Josy Joseph Journalist & Author
When it comes to exposing corruption, either at national or international levels, investigative journalists have an important role to play. They uncover otherwise unknown stories that enable common people to stay informed and take action by holding their government leaders and corporate entities accountable.
Josy Joseph, an award-winning investigative journalist, National Security Editor of The Hindu, whose work has sparked several debates on the functioning of the government in high-profile cases like the Adarsh building scam, Naval War Room Leak case, several aspects of the Commonwealth Games scandal, and the 2G spectrum allocation scam. He has extensively covered corruption at all levels. He is the author of best-seller ‘Feast of Vultures – The Hidden Business of Democracy in India’, which has been described as a thriller that will send chills down your spine. He speaks about the different facets of investigative journalism…
Media houses have become corrupt. Journalists have become slaves of EMIs and loans because as soon as one gets a job they buy a home and car.
Q- What motivated you to write the book ‘A Feast of Vultures’?
In my career span of 20 years as an investigative journalist, there had been many instances when my stories were censored. Also in the newsroom, there was a lot of distortion of the facts, and as a result the main issue and the culprits were not exposed. As a result, the common person did not know the truth behind the scenes.
I wanted to tell all those stories without any censorship in an readable format. The stories of deceit, corruption and favouritism which were being discussed only behind closed doors are now accessible to everyone. When I started writing the book I was clear everything would be in black and white.
Q- What is the biggest danger about being an investigative journalist?
I feel it is the probability of being misled and manipulated when someone is giving you information. The reason behind this is that you have access to media, which is a strong pillar of democracy and your byline is going to make a major difference to the story. Many a times, it is our close acquaintances who give us an opportunity to do a big story which is for their own benefit. Here you have to draw a clear line.
Also, many times you get information where your family or friends are involved in some wrong dealings. This is the time you have to take a call as a journalist and keep self-interest aside. I faced this situation when I came to know about former Defence Minister AK Antony’s involvement in the Rs 10,000 crore missile deal. I had family relations with him, but I went ahead and exposed the deal.
Q- How to handle difficult situations?
Over the years, I have received dozens of notices from some of India’s biggest corporates and most powerful people. For publishing a secret audit report that accused Delhi’s electricity distribution companies of massive financial irregularities, one of them served a notice demanding compensation worth almost a billion dollars. A former army chief would shoot off defamation notices every time I wrote something critical of him. But I normally don’t get upset in these kind of situations, preferring instead to remain silent.
Q- What do we lag in mainstream journalism?

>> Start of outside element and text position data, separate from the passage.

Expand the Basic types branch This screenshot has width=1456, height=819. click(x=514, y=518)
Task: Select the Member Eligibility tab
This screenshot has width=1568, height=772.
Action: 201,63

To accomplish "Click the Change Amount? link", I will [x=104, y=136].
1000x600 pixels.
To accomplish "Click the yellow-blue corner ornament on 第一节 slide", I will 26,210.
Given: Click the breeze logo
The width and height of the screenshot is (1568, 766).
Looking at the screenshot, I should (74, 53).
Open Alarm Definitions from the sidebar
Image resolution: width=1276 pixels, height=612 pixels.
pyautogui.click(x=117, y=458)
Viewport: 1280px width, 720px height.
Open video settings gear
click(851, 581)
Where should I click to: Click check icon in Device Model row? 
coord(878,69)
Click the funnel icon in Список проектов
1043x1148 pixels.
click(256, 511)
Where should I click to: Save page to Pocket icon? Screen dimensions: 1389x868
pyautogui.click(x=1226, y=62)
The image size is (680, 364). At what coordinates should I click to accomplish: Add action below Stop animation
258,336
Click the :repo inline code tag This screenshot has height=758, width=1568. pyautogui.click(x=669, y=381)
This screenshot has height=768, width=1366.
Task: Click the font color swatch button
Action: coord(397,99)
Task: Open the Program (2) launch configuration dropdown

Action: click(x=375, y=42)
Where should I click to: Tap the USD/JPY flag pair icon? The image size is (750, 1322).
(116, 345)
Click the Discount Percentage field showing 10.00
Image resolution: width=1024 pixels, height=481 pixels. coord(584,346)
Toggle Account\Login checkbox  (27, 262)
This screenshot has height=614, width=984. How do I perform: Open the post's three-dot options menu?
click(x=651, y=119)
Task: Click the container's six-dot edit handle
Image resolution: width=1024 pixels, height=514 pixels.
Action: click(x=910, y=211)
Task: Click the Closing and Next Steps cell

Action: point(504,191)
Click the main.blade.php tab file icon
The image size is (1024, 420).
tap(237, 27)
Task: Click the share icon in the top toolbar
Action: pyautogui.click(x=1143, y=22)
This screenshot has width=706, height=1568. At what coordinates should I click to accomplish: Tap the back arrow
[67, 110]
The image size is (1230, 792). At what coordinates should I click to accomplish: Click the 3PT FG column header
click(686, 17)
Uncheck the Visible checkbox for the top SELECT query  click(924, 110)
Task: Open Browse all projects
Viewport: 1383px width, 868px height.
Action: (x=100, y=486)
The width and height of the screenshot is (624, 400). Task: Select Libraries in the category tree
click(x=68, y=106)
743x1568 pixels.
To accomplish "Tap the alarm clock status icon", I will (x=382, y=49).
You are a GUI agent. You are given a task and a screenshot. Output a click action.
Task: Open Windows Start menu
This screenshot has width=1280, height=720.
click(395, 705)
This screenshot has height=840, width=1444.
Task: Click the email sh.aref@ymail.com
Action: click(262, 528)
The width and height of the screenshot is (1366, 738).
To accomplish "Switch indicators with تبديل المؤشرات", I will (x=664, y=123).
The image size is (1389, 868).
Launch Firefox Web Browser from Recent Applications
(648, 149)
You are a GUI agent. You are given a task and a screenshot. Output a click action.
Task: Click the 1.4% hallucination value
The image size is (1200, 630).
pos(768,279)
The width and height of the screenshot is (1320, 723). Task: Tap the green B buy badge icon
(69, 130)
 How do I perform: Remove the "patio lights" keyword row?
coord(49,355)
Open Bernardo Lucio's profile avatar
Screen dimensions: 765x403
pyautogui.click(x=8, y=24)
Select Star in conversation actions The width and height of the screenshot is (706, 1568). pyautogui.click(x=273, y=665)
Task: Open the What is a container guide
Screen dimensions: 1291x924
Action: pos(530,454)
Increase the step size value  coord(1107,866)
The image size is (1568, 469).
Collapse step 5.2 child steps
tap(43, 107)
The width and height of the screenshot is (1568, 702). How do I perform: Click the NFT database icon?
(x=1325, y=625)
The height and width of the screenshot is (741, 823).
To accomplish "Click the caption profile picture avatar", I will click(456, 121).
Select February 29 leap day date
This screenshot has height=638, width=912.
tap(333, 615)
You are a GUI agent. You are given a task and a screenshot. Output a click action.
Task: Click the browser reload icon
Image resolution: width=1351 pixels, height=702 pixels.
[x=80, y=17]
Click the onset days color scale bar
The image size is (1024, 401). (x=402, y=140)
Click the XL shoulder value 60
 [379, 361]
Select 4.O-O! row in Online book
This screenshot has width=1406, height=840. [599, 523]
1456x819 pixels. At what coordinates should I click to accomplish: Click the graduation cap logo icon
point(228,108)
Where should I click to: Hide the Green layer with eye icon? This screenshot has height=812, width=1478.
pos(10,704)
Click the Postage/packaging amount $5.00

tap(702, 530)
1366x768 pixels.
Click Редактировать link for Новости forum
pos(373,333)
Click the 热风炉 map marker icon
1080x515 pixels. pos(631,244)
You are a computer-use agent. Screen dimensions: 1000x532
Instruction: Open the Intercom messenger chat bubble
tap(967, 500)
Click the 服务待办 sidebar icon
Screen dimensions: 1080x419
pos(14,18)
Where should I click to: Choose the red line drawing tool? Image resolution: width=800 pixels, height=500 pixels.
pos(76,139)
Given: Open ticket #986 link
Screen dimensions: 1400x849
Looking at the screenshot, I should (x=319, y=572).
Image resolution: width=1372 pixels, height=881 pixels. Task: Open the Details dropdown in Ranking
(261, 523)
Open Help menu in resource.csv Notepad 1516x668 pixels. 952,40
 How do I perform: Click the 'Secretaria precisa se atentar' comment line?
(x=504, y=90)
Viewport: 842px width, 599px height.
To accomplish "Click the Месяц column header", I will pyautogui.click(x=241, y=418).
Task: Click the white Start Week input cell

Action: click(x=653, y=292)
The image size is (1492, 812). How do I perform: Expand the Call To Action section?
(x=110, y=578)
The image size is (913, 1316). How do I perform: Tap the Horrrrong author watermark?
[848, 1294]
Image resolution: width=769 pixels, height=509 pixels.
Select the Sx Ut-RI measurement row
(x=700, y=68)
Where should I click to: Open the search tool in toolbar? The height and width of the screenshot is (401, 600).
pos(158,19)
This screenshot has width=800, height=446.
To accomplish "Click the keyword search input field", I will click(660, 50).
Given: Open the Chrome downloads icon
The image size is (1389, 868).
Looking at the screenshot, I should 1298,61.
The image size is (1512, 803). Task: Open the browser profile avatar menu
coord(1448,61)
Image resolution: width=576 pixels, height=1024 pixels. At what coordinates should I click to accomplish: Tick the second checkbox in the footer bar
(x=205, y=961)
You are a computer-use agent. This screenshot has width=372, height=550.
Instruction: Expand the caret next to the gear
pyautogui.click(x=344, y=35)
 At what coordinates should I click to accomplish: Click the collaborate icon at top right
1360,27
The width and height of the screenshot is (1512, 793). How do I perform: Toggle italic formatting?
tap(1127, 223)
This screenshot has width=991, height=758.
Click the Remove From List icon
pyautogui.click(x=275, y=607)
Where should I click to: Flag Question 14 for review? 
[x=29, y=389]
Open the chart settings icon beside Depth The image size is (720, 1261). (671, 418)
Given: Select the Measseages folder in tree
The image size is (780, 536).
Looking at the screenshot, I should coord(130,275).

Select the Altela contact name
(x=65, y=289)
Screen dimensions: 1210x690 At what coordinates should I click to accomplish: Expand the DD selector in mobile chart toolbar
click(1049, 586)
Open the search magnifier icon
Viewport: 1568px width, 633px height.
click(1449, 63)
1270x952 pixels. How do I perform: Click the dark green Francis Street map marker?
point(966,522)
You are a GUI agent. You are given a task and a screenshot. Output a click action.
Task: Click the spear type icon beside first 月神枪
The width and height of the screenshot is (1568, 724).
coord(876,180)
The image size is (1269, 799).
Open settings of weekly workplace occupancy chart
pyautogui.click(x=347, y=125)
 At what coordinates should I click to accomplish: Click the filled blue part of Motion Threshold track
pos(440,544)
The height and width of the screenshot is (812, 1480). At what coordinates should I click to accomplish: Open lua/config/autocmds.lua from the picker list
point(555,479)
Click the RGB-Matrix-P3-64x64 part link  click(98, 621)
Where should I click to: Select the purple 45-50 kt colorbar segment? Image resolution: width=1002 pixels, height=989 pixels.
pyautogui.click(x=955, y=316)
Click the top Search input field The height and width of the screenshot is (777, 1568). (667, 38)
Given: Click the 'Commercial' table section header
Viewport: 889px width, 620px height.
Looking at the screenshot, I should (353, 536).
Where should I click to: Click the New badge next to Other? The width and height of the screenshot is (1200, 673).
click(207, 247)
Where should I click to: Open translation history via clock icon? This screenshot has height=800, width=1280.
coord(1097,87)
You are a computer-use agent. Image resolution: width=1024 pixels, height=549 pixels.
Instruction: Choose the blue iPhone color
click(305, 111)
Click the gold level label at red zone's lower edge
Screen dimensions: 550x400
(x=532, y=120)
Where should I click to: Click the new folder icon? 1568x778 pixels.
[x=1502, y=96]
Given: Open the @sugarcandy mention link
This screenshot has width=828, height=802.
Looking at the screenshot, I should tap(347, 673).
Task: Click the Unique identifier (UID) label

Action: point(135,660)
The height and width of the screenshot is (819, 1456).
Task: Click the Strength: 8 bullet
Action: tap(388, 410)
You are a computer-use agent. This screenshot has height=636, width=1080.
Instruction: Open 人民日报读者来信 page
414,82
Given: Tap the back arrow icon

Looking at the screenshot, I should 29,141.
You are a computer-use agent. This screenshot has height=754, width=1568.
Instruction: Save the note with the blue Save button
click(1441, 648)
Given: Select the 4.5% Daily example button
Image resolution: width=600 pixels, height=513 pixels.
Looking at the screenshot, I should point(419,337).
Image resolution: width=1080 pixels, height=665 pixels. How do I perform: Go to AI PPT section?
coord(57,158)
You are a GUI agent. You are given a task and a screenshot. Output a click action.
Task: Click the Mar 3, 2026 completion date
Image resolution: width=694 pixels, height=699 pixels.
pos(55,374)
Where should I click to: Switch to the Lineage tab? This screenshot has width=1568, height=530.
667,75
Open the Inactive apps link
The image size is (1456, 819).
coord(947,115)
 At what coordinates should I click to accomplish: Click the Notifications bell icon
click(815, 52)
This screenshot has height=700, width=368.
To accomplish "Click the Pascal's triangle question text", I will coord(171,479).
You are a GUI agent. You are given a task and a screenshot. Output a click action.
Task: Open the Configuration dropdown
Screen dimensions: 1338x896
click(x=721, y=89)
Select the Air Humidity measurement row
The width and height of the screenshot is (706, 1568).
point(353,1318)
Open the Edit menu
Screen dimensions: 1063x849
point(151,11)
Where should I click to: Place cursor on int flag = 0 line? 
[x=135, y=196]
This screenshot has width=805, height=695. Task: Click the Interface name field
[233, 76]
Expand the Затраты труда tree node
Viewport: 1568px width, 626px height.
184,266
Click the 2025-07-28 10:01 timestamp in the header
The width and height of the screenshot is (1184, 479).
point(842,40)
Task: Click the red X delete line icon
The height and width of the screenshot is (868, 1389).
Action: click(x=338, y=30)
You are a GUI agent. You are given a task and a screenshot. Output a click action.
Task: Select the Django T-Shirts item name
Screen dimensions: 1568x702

In mainstream organisations, the key issue of concern is that we are not upholding our journalistic values. Media houses have become corrupt. Journalists have become slaves of EMIs and loans because as soon as one gets a job they buy a home and car. So they put a self-censorship on themselves by earning to repay that amount. Also, even media houses are not investing in investigative journalists as they all have their own business interests.
Q- Were you able to investigate all the aspects of scams without access to official state documents in many cases?
In India, we don’t have the problem of not getting the documents, but we get overloaded with information and then we have to be selective and pick up important documents. Then I do the filtering process by doing a factual check of the documents from different primary and secondary sources related to the story.
Q- When it comes to exposing corruption, investigative journalists have an important role to play. Please comment.
If you are an investigative journalist, it does not mean you get the right to use your byline to manipulate events or situations to destroy a person. As a reporter you should be loyal to facts and expose the truth. We should not forget our duty and responsibility towards society. Some of us will have to stand up and fight, and be firm about values. It is only when we stand up that things will change. We should uphold our personal values in all these cases.
Q- Some people say that you can never clean corruption from the system because it touches every aspect of life, from politics to economics. To what extent is this statement true?
India is not facing this unique situation where politics and economics are being manipulated for personal gains. Scams and scandals happen in countries like the US too. India is a far more vibrant society and we are gradually moving towards being a more responsible society.